Today i was driving to work (read: place i go that pays me to do something i love), and i was behind a truck belonging to a very well known bread and restaurant company. On the back of the truck was a picture of a very appealing looking loaf of bread, ostensibly right out of the oven, with the caption under it reading: "Unsliced Bread...the Best Thing Since Sliced Bread". i stopped and stared at it (well...i didn't have a choice...there was a red light...and i am a law abiding citizen), and i felt a slight sense of intrigue and maybe a bit of condescension...
Don't get me wrong, i love the occasional ironic turn of phrase. no one appreciates plays on the English idiom more than I. especially when they might prey upon standardized, socially acceptable norms. maybe I'm just a rebel at heart clothed in this disguise of a rule lover...whatever the reason, i do love all the nuances involved in turning a phrase on its head to do anything from getting a laugh to making a point...philosophical, sociological, metaphysical, theological, or otherwise.
But...this one got me thinking and musing.
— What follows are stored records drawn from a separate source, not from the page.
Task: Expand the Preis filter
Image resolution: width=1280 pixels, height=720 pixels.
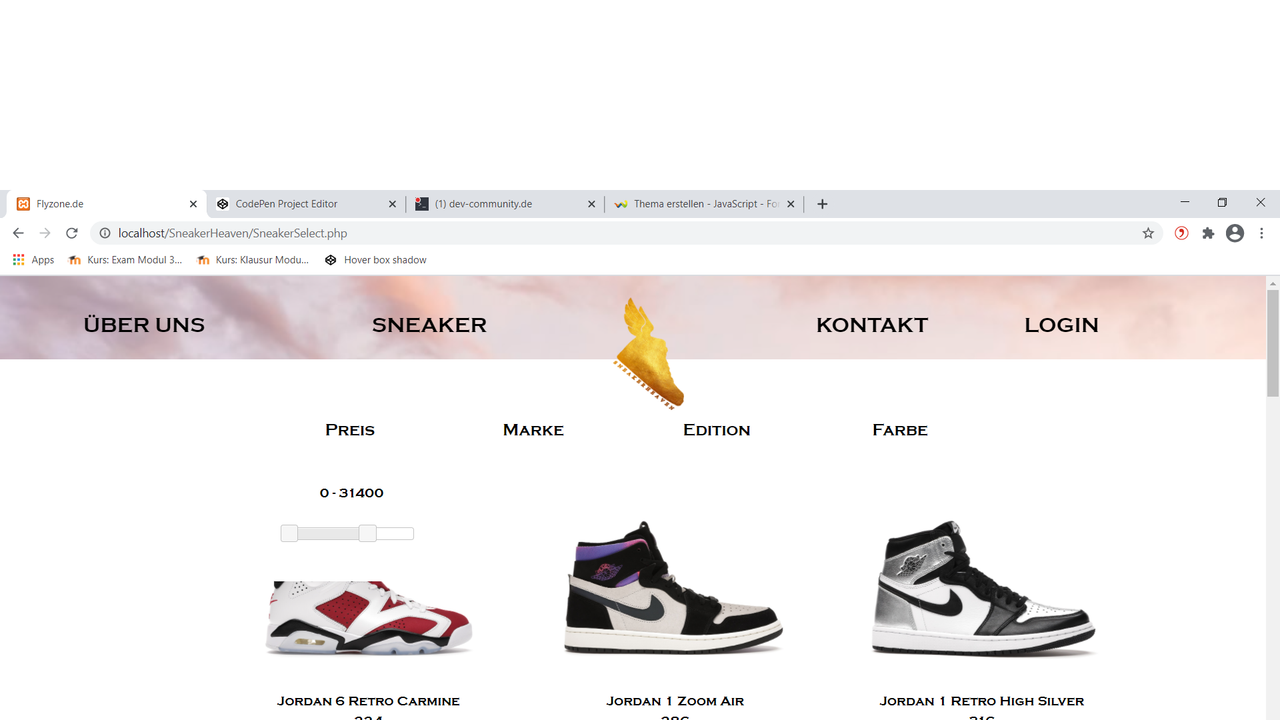Action: [x=350, y=430]
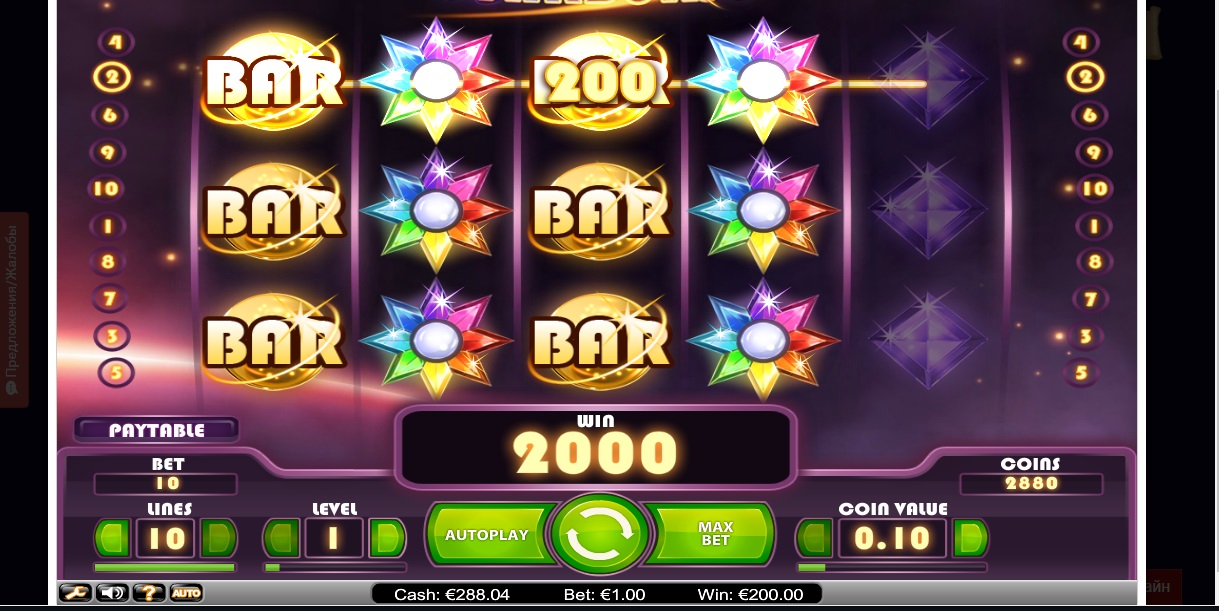Increase coin value with the right arrow
Viewport: 1219px width, 611px height.
click(x=970, y=538)
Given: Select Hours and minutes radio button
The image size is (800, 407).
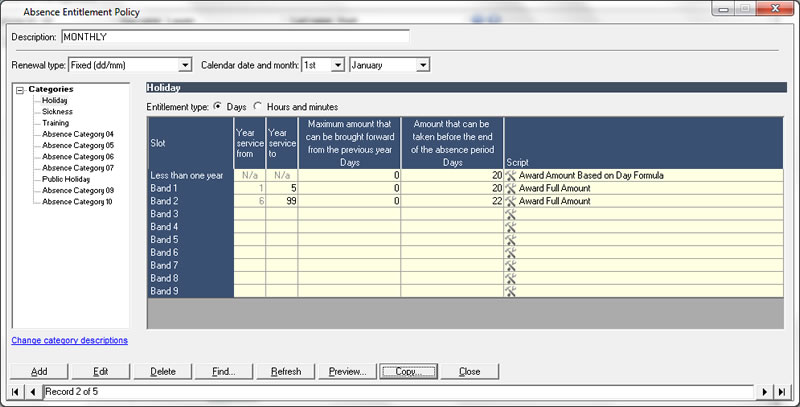Looking at the screenshot, I should (258, 106).
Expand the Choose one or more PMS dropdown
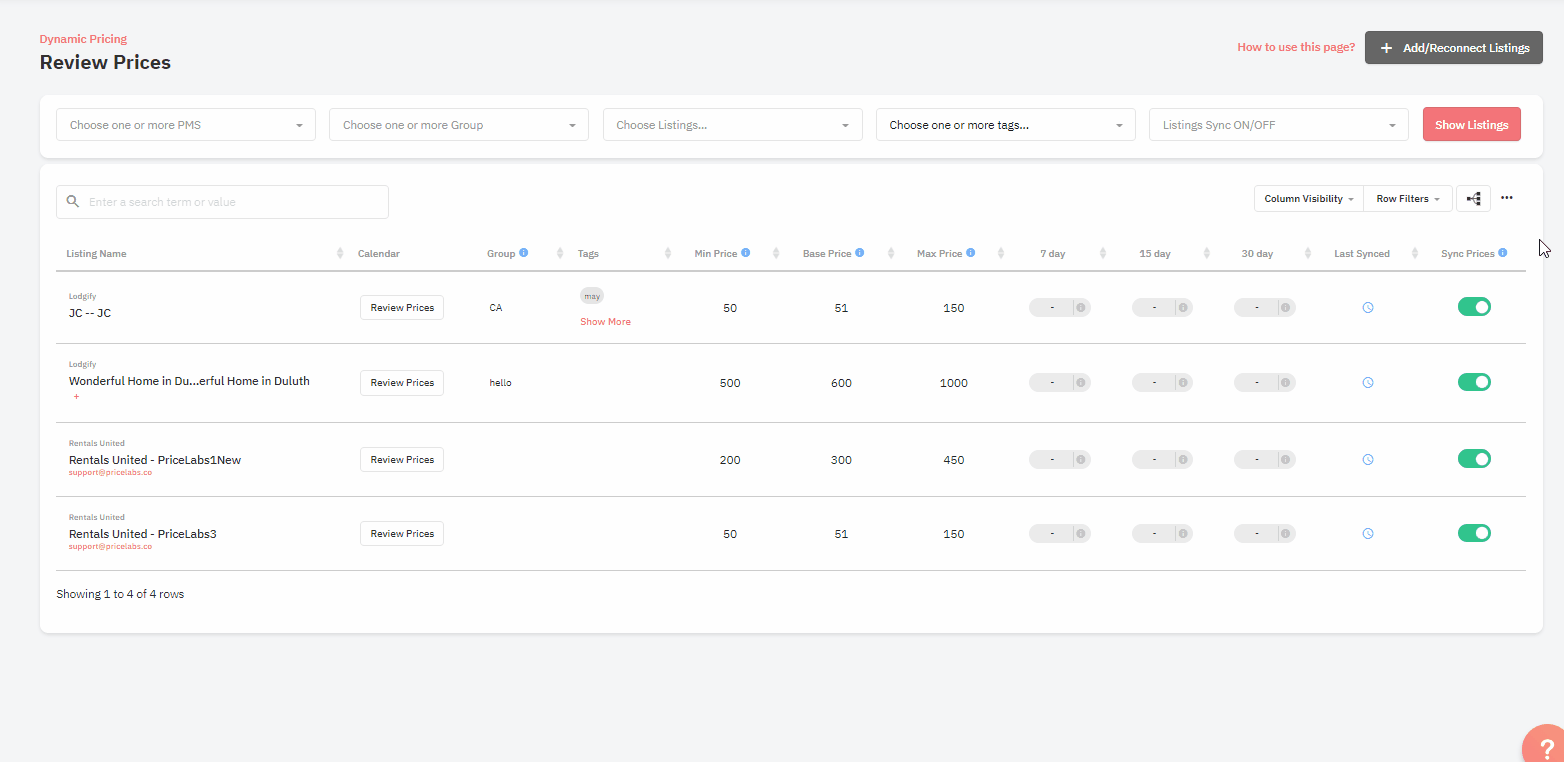The width and height of the screenshot is (1564, 762). [x=186, y=125]
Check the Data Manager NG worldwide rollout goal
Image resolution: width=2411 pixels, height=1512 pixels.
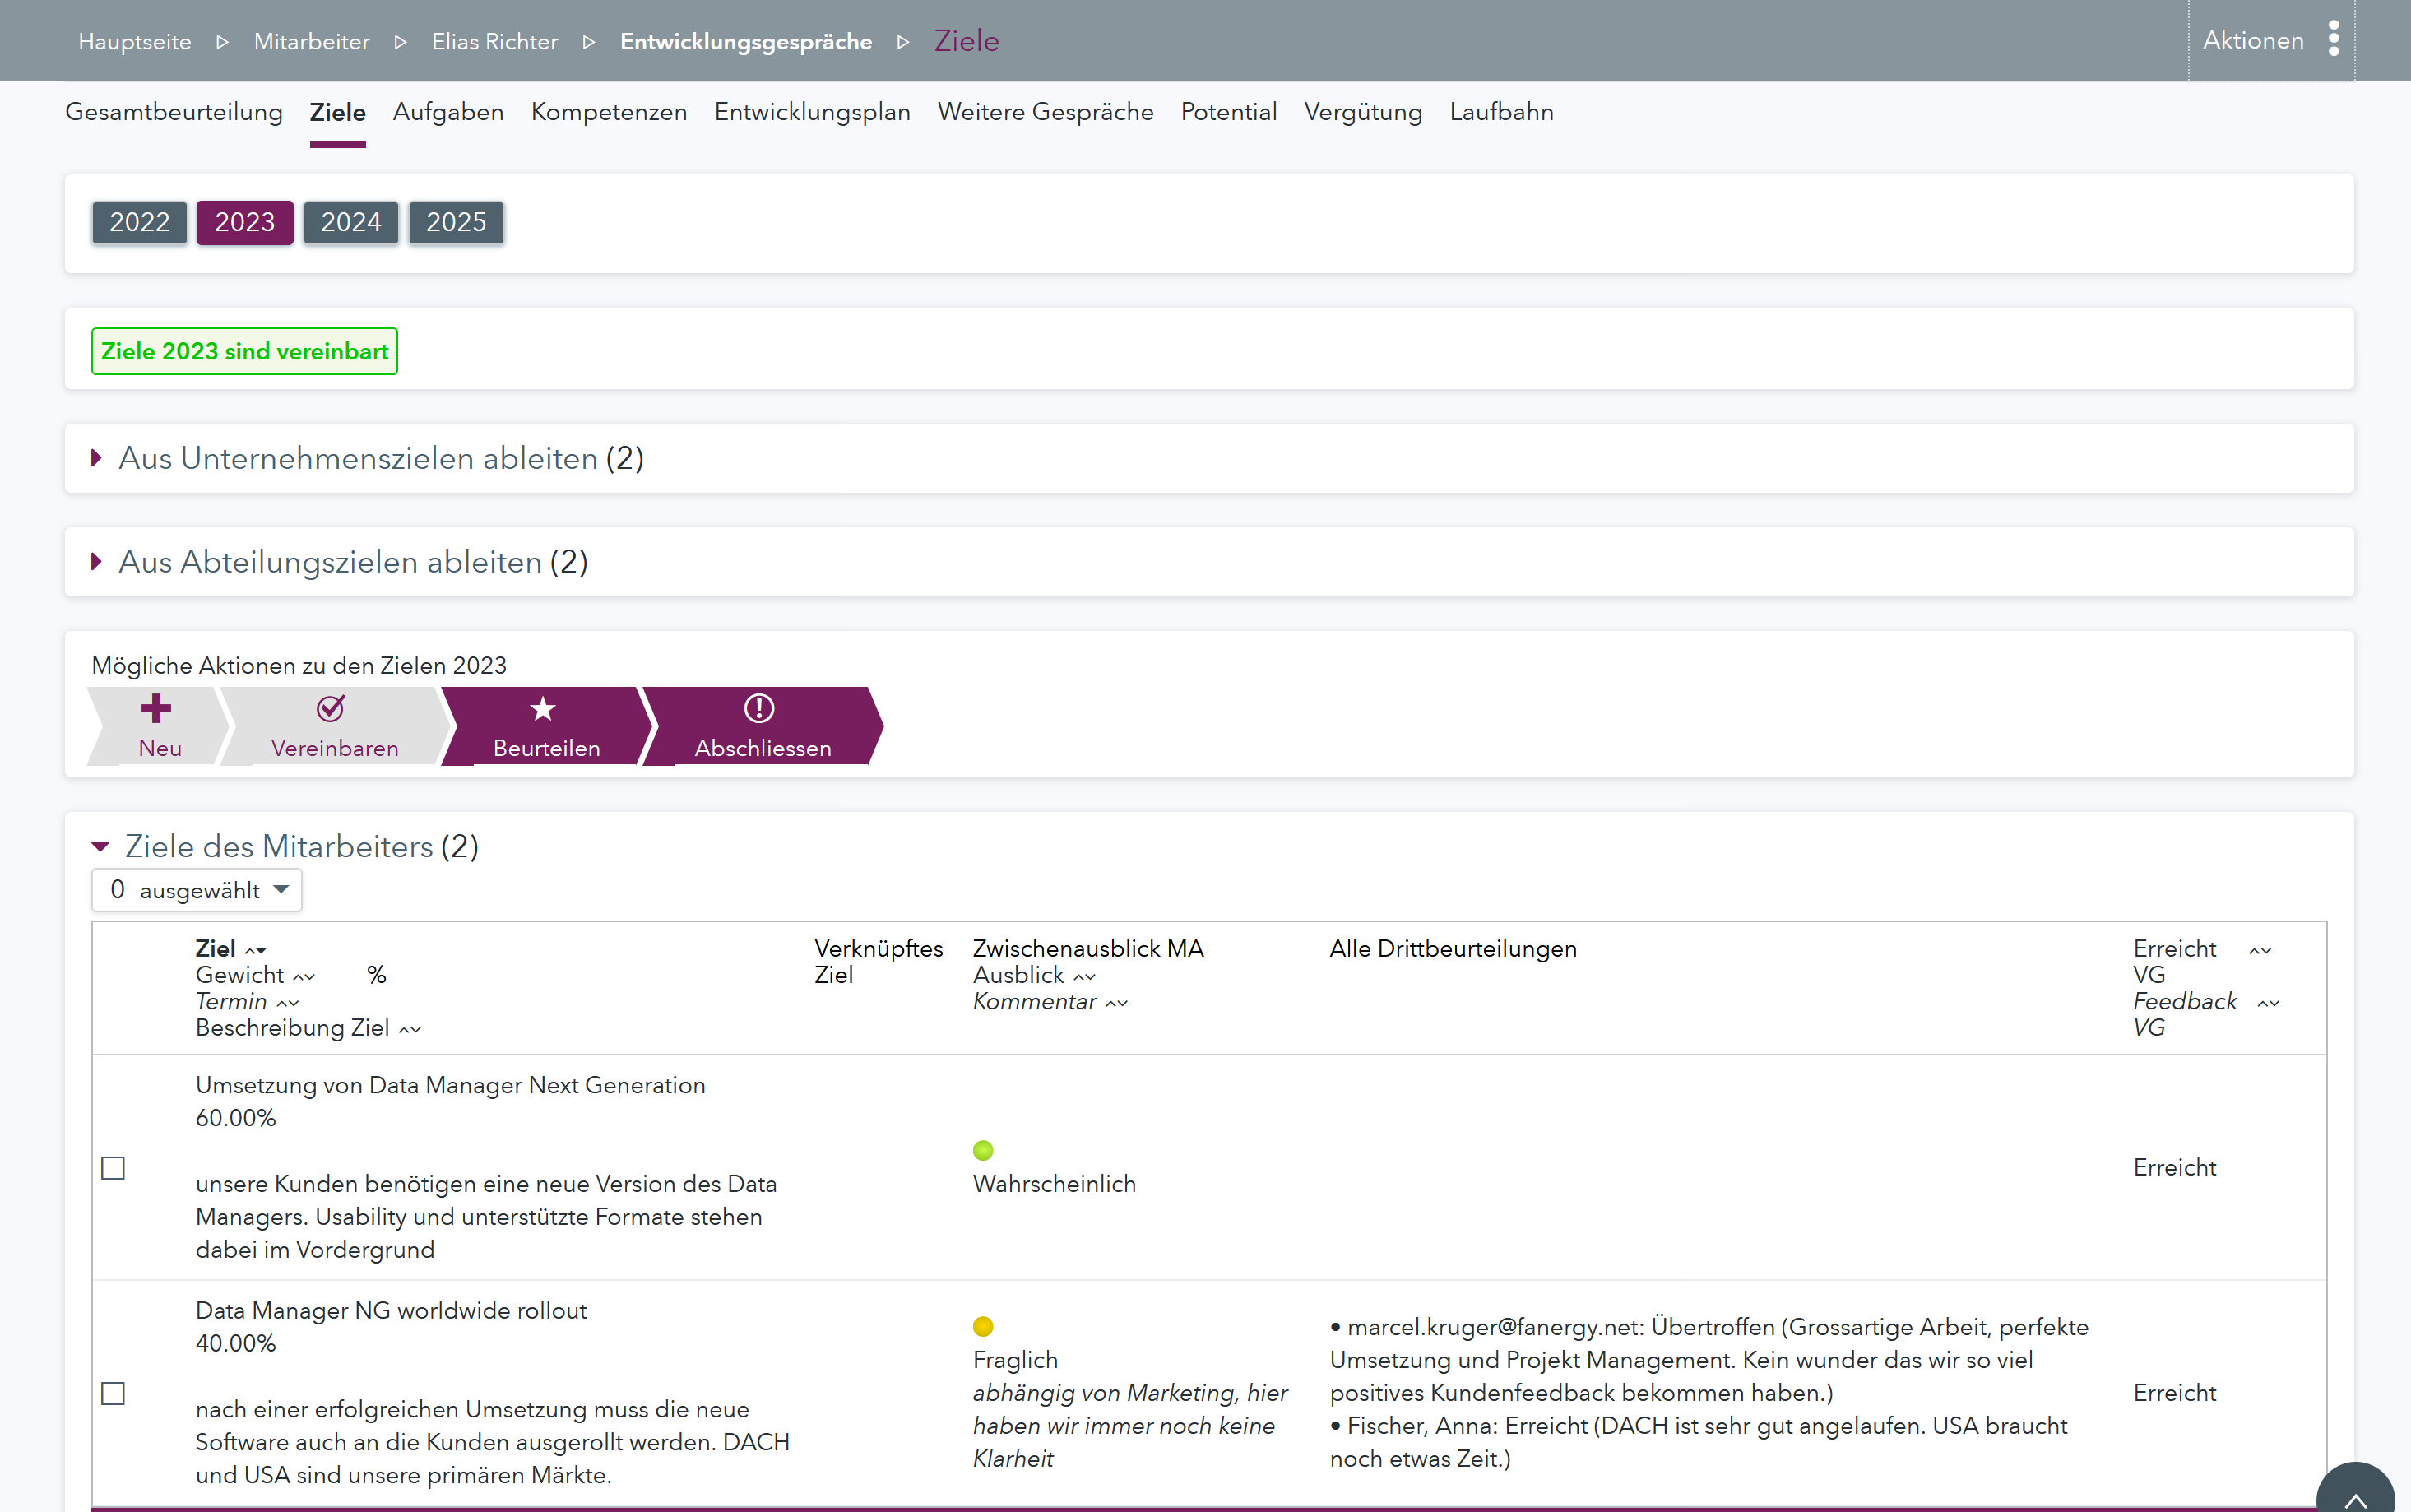[x=113, y=1393]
So much so that i whipped out my trusty iPhone and quickly snapped out a snarky little response in my "notes" section. (At the stop light)
I looked back on it today and from what i could discern through the hastily typed and oddly autocorrected words (darn you, iPhone!) was that, then, and now, i am fascinated by how much, to borrow the colloquialism, "The more things change the more they stay the same".
No, i am not finally bowing to a cliche to express myself. fear not, i fully intend to broaden the scope of my feelings here. but that is basically what i pounded out on my keypad to express my incredulous feelings. well...honestly not really "incredulous"...much of this culture's fascination with postmodernity and its subsequent infiltration in marketing has lost all surprise for me.
I guess what really struck me was how much we crave to be different. once something becomes the norm we must move on to the next thing lest we become "normal" (gasp!) and therefore, we are told, irrelevant. Remember when Northface was all the rage? phsst, that was SO Jr. High. It's why Mac's, which used to be the norm, then were old news and outdated, are once again so popular in the face of an industry saturated with all things Microsoft. (I admit, it may be trendy and thus regrettable later...but I LOVE all things Mac.)
Why does that statement on the back of a Panera truck strike so many chords? why does it really, honestly, hit home and actually convince people to buy bread there? is it the draw of a bakery that provides a bread buying experience that we associate with some nostalgic time in the past (that neither we, nor our parents, actually had any part of!) so it thus must be profoundly more appealing?
Or is it just the fact that since Panera says it, and it sounds funny and maybe slightly profound...in a rather cheeky way...we feel that its the way we ought to feel? Maybe...but i honestly think its more than that. its really the human heart and spirit to want new. to want better. to want the different. to crave change. In today's space and time we tend to revert back to history, to the old, to the times of yore; craving this eclectic collage of past and present that, broadly, constitutes the core of postmodern culture. And i would never argue that this is always bad. i just wonder WHY. And perhaps more importantly, i wonder how our lives would be different if these urges, embedded deep in our psyche and culture, did not drive our rabid consumerism.